DESCRIPTION OF THE TASK:
Word for word, set down every line of the entries below from the line with "869x386 pixels." to the line with "Given: Click the gray up arrow icon", including both, and no other line.

GIVEN ENTRIES:
▽

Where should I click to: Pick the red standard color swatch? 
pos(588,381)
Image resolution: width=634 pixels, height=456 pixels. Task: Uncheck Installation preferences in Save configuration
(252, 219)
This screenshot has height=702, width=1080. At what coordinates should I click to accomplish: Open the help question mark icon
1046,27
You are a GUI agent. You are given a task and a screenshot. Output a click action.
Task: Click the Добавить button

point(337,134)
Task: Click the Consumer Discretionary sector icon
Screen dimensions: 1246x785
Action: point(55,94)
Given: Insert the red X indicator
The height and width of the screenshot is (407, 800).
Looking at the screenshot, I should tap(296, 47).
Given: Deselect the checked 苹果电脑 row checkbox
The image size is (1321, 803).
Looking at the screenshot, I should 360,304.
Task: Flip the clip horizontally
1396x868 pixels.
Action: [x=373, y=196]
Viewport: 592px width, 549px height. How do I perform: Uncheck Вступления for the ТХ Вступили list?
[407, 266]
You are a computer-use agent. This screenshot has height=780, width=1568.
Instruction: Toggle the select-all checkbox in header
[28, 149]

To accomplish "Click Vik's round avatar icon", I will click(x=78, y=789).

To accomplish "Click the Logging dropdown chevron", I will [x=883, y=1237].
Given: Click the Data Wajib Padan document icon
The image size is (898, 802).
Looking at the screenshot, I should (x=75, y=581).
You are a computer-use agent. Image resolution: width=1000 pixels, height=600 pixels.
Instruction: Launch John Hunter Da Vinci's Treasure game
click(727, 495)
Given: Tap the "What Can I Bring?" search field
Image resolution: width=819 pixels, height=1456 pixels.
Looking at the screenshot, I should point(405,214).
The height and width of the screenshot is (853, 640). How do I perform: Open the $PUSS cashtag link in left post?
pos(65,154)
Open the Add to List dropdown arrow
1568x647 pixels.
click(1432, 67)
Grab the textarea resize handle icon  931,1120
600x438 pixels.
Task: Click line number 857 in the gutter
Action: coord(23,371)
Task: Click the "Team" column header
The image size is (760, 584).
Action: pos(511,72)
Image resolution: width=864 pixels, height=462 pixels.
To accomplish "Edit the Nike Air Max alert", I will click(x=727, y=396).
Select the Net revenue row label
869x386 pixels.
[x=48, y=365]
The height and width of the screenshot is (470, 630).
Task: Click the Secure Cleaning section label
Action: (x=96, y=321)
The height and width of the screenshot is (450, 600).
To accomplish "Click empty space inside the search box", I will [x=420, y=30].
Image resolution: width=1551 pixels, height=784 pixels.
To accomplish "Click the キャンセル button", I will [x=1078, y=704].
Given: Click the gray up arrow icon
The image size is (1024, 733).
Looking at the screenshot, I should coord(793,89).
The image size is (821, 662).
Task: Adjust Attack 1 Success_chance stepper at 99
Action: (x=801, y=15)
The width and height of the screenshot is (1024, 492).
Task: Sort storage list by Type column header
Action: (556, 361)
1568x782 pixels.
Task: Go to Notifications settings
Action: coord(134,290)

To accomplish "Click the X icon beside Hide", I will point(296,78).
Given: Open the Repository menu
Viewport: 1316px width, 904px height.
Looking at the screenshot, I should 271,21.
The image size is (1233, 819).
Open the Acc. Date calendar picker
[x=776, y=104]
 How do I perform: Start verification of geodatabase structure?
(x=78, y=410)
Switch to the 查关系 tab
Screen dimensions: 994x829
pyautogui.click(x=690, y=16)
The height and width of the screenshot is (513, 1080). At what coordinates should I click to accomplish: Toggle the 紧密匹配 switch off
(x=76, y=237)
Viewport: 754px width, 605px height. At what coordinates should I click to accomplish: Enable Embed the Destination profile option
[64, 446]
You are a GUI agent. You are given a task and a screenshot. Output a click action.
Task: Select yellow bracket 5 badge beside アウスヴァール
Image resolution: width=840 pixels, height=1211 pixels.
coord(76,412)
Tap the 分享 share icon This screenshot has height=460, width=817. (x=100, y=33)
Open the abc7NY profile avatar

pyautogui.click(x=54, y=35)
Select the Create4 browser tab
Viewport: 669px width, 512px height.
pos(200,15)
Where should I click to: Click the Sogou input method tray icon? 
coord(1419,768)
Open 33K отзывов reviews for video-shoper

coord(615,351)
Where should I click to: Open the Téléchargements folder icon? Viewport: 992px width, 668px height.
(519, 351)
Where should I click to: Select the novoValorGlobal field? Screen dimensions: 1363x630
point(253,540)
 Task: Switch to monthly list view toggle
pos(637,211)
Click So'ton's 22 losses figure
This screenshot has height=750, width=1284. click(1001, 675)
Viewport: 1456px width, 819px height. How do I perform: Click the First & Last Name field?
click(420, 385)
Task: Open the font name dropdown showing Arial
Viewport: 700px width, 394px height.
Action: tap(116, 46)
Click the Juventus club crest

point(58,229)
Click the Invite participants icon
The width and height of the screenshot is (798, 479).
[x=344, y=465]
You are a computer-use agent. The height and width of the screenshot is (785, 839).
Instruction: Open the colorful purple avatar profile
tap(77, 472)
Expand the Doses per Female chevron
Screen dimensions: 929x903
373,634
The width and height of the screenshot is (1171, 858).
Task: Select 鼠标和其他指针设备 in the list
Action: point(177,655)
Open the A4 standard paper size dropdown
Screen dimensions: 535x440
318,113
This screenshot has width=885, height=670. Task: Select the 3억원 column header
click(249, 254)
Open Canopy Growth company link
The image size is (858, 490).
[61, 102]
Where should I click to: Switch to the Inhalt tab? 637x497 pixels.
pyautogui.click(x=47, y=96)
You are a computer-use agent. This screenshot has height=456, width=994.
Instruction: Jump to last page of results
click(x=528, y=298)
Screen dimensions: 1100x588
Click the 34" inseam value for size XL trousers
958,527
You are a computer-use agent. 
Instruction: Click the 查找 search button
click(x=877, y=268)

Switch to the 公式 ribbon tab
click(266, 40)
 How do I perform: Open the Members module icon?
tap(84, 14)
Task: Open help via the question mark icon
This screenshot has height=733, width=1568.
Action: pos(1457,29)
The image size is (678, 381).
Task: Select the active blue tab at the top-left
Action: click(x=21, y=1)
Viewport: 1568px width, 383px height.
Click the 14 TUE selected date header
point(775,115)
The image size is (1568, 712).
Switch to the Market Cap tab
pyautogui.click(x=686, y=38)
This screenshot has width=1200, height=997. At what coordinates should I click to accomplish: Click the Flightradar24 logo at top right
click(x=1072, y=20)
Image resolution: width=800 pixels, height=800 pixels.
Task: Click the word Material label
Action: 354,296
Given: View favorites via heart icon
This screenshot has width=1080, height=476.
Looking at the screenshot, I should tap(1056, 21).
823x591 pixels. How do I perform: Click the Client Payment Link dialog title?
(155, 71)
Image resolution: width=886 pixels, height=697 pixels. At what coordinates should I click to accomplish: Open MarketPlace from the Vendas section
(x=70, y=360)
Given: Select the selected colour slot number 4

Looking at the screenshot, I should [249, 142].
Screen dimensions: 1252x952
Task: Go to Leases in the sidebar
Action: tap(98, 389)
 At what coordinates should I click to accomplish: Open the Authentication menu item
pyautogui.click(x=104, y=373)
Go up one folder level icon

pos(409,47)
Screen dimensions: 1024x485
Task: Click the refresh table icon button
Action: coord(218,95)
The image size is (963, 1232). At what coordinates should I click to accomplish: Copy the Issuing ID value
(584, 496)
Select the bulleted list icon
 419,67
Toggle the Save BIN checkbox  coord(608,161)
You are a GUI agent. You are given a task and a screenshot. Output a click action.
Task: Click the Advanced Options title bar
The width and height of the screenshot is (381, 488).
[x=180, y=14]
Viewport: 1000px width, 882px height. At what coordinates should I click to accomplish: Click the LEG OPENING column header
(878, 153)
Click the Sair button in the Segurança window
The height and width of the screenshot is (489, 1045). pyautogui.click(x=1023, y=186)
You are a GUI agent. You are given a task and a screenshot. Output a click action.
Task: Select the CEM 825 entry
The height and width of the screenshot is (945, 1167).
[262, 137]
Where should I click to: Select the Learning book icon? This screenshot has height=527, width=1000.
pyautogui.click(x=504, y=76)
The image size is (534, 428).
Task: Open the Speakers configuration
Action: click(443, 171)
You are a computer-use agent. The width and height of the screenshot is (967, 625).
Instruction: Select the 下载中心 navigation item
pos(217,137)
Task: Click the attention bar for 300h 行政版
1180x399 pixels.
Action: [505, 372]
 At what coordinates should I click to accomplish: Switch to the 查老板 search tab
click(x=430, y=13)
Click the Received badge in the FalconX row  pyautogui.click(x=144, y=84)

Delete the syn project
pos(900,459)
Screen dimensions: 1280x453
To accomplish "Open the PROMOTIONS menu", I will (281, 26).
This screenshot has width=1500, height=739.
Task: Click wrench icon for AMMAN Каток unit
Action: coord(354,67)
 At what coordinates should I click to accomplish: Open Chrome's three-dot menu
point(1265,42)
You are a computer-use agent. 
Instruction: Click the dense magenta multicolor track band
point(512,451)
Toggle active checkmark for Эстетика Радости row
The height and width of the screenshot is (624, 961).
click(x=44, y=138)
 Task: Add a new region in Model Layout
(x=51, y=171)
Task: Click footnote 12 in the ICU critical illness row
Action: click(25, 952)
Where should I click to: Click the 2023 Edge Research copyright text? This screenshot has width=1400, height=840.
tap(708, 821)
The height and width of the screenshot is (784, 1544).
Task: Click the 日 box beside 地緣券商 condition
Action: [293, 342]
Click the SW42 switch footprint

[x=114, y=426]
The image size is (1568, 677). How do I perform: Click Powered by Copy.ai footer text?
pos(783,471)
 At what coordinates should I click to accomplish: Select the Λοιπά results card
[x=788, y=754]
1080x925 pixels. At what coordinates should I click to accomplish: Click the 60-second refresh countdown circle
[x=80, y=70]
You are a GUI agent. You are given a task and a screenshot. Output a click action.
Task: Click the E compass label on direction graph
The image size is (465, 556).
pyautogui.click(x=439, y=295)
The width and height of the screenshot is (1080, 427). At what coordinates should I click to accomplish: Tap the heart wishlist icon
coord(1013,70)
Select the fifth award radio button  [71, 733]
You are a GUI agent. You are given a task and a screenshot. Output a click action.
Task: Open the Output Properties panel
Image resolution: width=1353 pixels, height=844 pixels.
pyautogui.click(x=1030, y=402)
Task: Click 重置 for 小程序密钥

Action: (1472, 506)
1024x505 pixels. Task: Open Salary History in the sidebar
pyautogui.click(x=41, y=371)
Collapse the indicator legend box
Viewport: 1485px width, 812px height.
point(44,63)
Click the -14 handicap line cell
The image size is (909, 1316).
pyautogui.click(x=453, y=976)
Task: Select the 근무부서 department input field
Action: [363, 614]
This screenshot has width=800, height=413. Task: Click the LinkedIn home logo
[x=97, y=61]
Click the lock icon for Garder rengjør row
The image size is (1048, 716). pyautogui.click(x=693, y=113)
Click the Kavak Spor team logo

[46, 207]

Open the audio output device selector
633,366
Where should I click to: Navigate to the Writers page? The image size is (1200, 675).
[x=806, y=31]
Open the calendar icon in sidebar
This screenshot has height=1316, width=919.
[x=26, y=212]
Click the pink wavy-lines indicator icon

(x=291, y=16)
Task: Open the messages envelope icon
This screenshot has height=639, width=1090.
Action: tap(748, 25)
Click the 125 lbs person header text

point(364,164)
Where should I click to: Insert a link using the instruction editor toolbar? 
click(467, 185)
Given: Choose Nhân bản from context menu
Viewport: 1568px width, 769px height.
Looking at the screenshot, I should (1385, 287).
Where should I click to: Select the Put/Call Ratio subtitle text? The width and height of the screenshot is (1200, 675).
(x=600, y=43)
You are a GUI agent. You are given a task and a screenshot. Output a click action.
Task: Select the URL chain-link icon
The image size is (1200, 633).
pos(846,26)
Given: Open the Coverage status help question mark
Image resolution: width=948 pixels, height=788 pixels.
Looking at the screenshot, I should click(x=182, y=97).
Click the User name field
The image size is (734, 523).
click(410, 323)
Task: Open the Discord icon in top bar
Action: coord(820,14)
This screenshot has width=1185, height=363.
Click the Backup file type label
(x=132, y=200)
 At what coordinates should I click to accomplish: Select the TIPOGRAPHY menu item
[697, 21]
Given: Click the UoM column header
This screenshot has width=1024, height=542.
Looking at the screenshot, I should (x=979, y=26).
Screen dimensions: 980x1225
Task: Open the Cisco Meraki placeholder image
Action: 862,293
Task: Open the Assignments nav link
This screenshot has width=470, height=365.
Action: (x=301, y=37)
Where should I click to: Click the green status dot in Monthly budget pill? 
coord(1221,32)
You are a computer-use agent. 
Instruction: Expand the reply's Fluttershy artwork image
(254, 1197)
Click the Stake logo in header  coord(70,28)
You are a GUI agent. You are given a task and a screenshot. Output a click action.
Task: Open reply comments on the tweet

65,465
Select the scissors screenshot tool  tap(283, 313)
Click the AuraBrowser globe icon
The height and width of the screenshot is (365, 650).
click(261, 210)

△

EXERCISE RESPONSE:
869x386 pixels.
[x=48, y=365]
The height and width of the screenshot is (470, 630).
Task: Click the Secure Cleaning section label
Action: (x=96, y=321)
The height and width of the screenshot is (450, 600).
To accomplish "Click empty space inside the search box", I will [x=420, y=30].
Image resolution: width=1551 pixels, height=784 pixels.
To accomplish "Click the キャンセル button", I will [x=1078, y=704].
Given: Click the gray up arrow icon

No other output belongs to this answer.